Toronto Blue Jays – No. 26
- Infielder
- Born: March 6, 2002 (age 24) Walnut Creek, California, U.S.
- Bats: RightThrows: Right

MLB debut
- May 29, 2026, for the Toronto Blue Jays

MLB statistics (through September 23, 2026)
- Batting average: .242
- Home runs: 2
- Runs batted in: 12
- Stats at Baseball Reference

Teams
- Toronto Blue Jays (2026–present);

= Charles McAdoo =

American baseball player (born 2002)

Charles Alexander McAdoo (born March 6, 2002) is an American professional baseball infielder for the Toronto Blue Jays of Major League Baseball (MLB). He made his MLB debut in 2026.

==Amateur career==
McAdoo attended De La Salle High School in Concord, California and played college baseball at the San Jose State University. In three seasons with the Spartans, McAdoo recorded a .325 batting average, 24 home runs, and 119 runs batted in (RBI). During the summer, McAdoo played for the Spearfish Sasquatch of the Expedition League and the Mankato MoonDogs of the Northwoods League.

==Professional career==
===Pittsburgh Pirates===
McAdoo was selected by the Pittsburgh Pirates in the 13th round of the 2023 Major League Baseball draft. He signed with the Pirates, and made his professional debut with the Low-A Bradenton Marauders. He started 2024 with the High-A Greensboro Grasshoppers, and was later promoted to the Double-A Altoona Curve.

===Toronto Blue Jays===
On July 30, 2024, the Pirates traded McAdoo to the Toronto Blue Jays in exchange for Isiah Kiner-Falefa. He was assigned to the Double-A New Hampshire Fisher Cats for the remainder of the 2024 season. In 124 combined games, McAdoo hit .279 with 17 home runs, 79 RBI, and 21 stolen bases. He remained with New Hampshire for the entire 2025 season, batting .247 with 16 home runs, 45 RBI, and 34 stolen bases.

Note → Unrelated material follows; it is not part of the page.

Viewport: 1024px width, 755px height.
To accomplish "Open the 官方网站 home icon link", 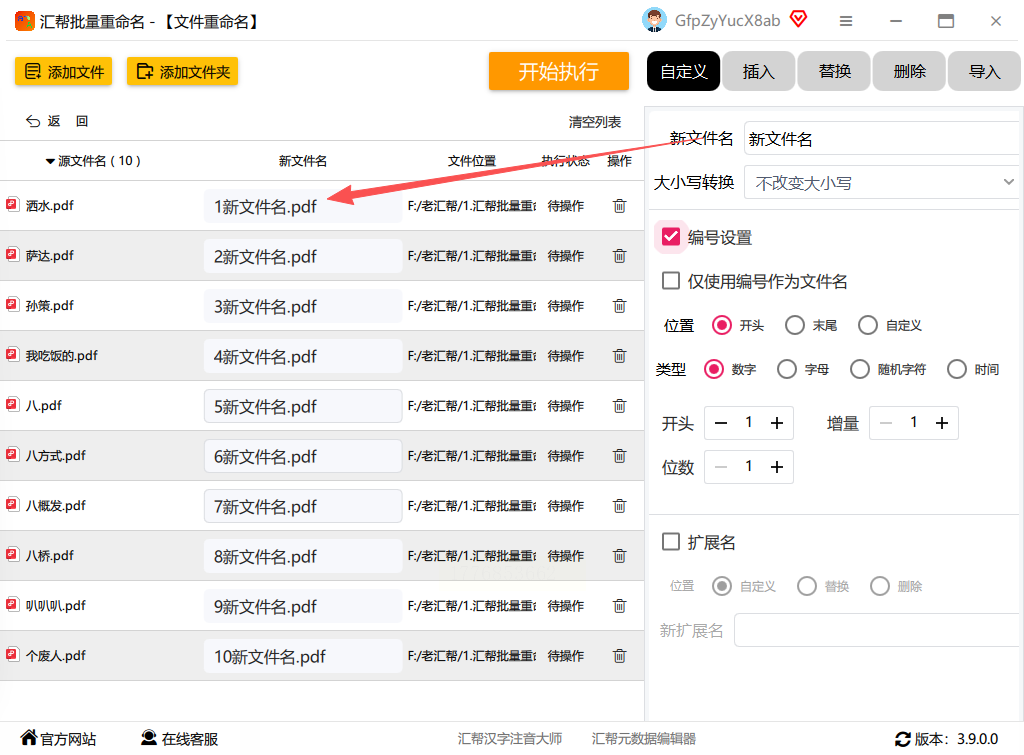I will pyautogui.click(x=29, y=737).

McAdoo began the 2026 campaign with the Triple-A Buffalo Bisons. On May 28, 2026, McAdoo was promoted to the major leagues for the first time. To that point in the season, he had appeared in 49 games with Buffalo and was hitting .250 with eight home runs and 27 RBI. McAdoo debuted the following night against the Baltimore Orioles, and in his first career hit, knocked a two-run home run off Orioles' starter Trevor Rogers in a 6–5 win for the Blue Jays.